THE RECORDS
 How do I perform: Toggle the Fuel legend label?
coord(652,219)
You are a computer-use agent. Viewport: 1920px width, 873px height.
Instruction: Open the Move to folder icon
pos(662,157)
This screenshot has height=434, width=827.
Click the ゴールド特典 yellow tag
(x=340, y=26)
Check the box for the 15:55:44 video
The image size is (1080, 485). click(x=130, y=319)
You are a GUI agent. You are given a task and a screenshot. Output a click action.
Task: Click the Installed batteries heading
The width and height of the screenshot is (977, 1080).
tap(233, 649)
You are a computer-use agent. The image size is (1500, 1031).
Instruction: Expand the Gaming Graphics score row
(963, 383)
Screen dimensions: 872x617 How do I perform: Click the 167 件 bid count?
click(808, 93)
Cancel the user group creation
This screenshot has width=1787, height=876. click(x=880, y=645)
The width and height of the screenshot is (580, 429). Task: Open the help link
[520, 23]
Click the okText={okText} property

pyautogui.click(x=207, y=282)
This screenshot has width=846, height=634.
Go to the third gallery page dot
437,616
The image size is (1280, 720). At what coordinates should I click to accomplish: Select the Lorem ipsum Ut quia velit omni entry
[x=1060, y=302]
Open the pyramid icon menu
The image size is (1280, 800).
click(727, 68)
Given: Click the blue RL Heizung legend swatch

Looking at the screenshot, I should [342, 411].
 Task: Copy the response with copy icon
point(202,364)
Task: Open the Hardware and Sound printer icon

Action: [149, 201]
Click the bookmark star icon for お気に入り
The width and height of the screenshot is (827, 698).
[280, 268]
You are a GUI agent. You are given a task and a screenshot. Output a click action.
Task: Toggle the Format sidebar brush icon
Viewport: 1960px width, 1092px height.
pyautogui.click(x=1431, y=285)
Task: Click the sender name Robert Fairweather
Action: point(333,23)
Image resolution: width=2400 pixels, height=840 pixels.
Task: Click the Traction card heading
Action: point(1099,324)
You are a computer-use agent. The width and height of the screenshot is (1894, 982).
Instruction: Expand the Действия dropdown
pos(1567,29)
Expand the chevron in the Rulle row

WORK TO COMPLETE
Can you copy out every one of the records above verbatim, character for character, with nothing changed or left out?

ANSWER BELOW
 How do I perform: Toggle the Fuel legend label?
coord(652,219)
You are a computer-use agent. Viewport: 1920px width, 873px height.
Instruction: Open the Move to folder icon
pos(662,157)
This screenshot has height=434, width=827.
Click the ゴールド特典 yellow tag
(x=340, y=26)
Check the box for the 15:55:44 video
The image size is (1080, 485). click(x=130, y=319)
You are a GUI agent. You are given a task and a screenshot. Output a click action.
Task: Click the Installed batteries heading
The width and height of the screenshot is (977, 1080).
tap(233, 649)
You are a computer-use agent. The image size is (1500, 1031).
Instruction: Expand the Gaming Graphics score row
(963, 383)
Screen dimensions: 872x617 How do I perform: Click the 167 件 bid count?
click(808, 93)
Cancel the user group creation
This screenshot has width=1787, height=876. click(x=880, y=645)
The width and height of the screenshot is (580, 429). Task: Open the help link
[520, 23]
Click the okText={okText} property

pyautogui.click(x=207, y=282)
This screenshot has width=846, height=634.
Go to the third gallery page dot
437,616
The image size is (1280, 720). At what coordinates should I click to accomplish: Select the Lorem ipsum Ut quia velit omni entry
[x=1060, y=302]
Open the pyramid icon menu
The image size is (1280, 800).
click(727, 68)
Given: Click the blue RL Heizung legend swatch

Looking at the screenshot, I should [342, 411].
 Task: Copy the response with copy icon
point(202,364)
Task: Open the Hardware and Sound printer icon

Action: [149, 201]
Click the bookmark star icon for お気に入り
The width and height of the screenshot is (827, 698).
[280, 268]
You are a GUI agent. You are given a task and a screenshot. Output a click action.
Task: Toggle the Format sidebar brush icon
Viewport: 1960px width, 1092px height.
pyautogui.click(x=1431, y=285)
Task: Click the sender name Robert Fairweather
Action: point(333,23)
Image resolution: width=2400 pixels, height=840 pixels.
Task: Click the Traction card heading
Action: point(1099,324)
You are a computer-use agent. The width and height of the screenshot is (1894, 982).
Instruction: Expand the Действия dropdown
pos(1567,29)
Expand the chevron in the Rulle row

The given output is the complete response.